Crikey, I managed to catch the last night of “Charles Victory Romeo” at the Collective Unconscious. If you haven’t heard of this show, it was big in the 90s in this tiny lower east side theater when NPR did a feature on it. In a nutshell, it’s a reenactment of the recordings from the black box placed in airplane cockpits in planes that crashed. I think CVR stands for “cockpit voice recorder.” When it came out, places like Delta and American Airlines were buying out shows for their staff. The show works with the Air Force with training their folks, and it’s won all sorts of awards.
It was…a good show, but I’m like totally scarred and I no longer want to go on a plane. People, I have a flight in two weeks, which I now want to bail on. Why did I go see the show?!!

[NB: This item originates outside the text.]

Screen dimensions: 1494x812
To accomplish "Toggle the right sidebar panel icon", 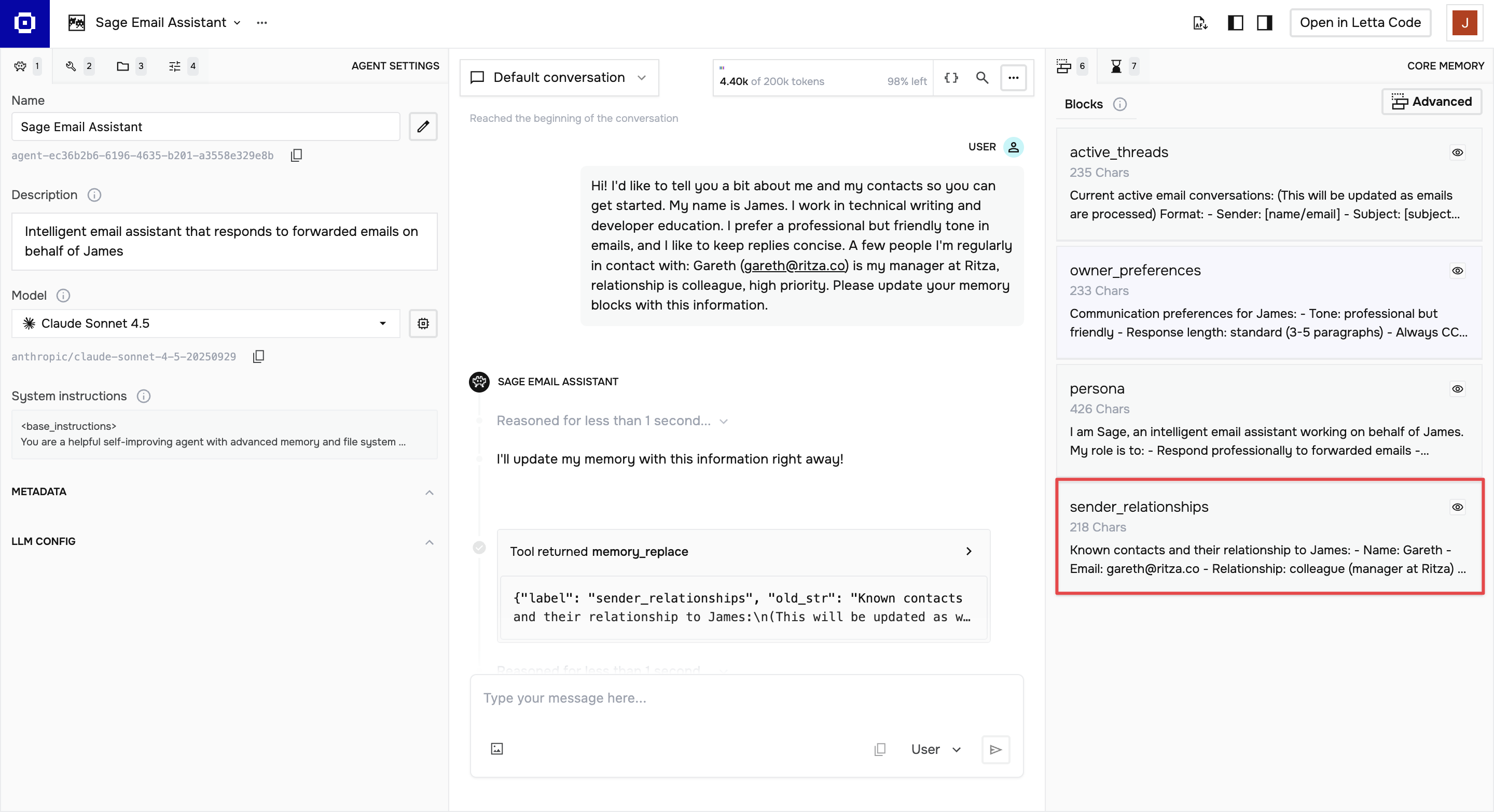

I tried to explain to Husband why it was effective. At first, I think b/c the actors are impersonating people you know are dead or might be dead were particularly willy-inducing, and just the fact that at least in some of the scenarios, HUNDREDS of people did die. That’s CRAZY. And when they do theater based on real life, parts of it get boring, and you don’t necessarily get a strong sense of character from the text, but this show is totally about the scenario, man, which is traumatizing. You cannot help, I think, but imagine what it would be like for you to be on that flight and see it all come apart, b/c there are a few moments before you lose consciousness where you see something horrific that boggles your mind and you can’t believe it’s happening to you, right?